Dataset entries
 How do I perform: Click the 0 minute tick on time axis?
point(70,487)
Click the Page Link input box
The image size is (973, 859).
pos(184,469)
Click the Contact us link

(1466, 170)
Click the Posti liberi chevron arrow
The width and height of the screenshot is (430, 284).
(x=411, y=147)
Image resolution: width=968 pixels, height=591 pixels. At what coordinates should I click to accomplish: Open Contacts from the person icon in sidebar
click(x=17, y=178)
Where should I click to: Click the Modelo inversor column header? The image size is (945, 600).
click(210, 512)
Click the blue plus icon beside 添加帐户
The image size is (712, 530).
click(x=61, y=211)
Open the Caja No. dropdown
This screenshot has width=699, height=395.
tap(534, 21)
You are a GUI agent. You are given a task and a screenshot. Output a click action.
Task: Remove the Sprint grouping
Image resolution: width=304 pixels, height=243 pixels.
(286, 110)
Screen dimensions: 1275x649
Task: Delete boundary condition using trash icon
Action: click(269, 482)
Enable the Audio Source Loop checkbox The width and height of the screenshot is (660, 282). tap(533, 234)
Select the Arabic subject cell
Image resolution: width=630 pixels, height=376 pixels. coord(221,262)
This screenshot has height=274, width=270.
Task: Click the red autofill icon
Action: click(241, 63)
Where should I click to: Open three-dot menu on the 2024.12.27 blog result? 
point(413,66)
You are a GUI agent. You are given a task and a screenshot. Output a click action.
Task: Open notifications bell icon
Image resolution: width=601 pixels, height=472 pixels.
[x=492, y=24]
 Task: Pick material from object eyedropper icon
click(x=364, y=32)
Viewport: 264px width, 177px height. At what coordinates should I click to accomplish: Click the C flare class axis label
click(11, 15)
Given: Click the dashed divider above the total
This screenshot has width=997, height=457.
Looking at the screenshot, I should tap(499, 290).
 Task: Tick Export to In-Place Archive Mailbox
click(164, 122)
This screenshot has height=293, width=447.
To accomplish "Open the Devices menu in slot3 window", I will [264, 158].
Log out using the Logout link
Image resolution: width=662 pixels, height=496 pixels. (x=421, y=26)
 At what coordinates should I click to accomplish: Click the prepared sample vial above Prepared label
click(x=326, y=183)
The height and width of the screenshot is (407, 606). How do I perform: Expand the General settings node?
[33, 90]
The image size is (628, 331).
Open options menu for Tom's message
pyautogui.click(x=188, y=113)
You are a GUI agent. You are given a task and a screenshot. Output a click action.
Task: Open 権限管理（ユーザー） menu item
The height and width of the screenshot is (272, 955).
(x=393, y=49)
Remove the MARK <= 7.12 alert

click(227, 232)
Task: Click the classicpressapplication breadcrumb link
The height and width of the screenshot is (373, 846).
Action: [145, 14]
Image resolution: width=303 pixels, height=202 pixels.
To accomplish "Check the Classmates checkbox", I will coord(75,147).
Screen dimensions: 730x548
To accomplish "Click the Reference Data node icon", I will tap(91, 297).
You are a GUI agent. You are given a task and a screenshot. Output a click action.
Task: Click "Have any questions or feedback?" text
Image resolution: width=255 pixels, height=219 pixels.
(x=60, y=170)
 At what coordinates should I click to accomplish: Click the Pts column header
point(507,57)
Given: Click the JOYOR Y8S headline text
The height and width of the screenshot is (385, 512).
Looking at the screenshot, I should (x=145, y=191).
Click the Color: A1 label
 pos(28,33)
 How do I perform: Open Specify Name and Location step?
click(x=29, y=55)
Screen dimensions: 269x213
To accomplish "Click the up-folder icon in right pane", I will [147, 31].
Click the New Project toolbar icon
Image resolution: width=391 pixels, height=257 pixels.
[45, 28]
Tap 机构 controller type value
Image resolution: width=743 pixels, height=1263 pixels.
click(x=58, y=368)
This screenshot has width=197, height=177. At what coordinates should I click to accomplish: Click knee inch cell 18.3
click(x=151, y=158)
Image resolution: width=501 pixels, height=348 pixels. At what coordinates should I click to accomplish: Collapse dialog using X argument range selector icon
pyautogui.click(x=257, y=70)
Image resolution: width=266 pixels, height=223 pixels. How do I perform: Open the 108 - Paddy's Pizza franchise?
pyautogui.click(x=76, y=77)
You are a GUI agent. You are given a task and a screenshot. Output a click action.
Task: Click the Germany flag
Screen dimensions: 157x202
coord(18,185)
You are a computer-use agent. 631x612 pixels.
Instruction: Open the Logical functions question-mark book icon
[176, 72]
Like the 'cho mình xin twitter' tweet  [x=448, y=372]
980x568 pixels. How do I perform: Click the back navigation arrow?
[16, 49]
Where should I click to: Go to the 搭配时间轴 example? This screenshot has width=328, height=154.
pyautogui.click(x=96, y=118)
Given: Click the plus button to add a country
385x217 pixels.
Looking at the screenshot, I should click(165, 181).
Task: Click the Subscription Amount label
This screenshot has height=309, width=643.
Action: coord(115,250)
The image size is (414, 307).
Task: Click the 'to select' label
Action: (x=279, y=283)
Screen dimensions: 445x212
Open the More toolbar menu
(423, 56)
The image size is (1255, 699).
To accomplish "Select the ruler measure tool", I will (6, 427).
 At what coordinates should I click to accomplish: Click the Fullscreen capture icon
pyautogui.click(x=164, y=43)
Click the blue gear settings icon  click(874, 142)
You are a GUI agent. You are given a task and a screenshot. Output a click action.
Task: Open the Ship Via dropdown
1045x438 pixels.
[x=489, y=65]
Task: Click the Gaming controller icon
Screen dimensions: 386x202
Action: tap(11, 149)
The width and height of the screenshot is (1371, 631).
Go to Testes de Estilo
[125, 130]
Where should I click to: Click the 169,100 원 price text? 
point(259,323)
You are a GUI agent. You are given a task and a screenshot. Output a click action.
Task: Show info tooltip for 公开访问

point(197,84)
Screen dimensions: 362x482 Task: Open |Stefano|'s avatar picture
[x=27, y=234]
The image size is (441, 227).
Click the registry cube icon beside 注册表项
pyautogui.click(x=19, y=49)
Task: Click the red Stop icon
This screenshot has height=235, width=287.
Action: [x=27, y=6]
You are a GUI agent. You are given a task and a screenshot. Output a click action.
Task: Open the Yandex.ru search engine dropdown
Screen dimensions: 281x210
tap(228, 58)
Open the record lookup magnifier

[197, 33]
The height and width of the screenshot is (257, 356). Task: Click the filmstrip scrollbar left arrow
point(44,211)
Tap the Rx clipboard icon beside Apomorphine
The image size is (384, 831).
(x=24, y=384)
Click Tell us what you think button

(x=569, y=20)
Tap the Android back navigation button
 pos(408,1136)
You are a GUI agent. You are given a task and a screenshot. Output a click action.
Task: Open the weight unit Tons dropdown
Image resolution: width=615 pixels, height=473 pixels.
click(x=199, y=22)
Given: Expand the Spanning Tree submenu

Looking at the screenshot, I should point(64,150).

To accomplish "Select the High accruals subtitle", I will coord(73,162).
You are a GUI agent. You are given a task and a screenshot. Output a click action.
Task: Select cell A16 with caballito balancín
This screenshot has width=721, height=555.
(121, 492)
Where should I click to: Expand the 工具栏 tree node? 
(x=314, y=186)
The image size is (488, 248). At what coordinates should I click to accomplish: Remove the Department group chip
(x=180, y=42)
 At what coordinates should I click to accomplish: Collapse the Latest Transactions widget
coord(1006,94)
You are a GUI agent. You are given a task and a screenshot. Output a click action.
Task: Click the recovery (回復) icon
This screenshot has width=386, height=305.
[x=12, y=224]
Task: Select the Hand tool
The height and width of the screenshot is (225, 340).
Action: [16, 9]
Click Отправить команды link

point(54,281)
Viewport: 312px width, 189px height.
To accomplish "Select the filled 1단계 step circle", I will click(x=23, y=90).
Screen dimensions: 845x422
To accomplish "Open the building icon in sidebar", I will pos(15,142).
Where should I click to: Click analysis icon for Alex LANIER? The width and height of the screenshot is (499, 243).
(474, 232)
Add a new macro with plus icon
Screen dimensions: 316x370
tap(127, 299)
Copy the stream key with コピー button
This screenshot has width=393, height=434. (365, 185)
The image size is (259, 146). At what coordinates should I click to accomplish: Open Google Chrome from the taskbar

● **DIRECTIONS**
Find each line of the data above that holds the word "blue", then copy it.

● **RESPONSE AREA**
Click the blue plus icon beside 添加帐户
Click the blue gear settings icon  click(874, 142)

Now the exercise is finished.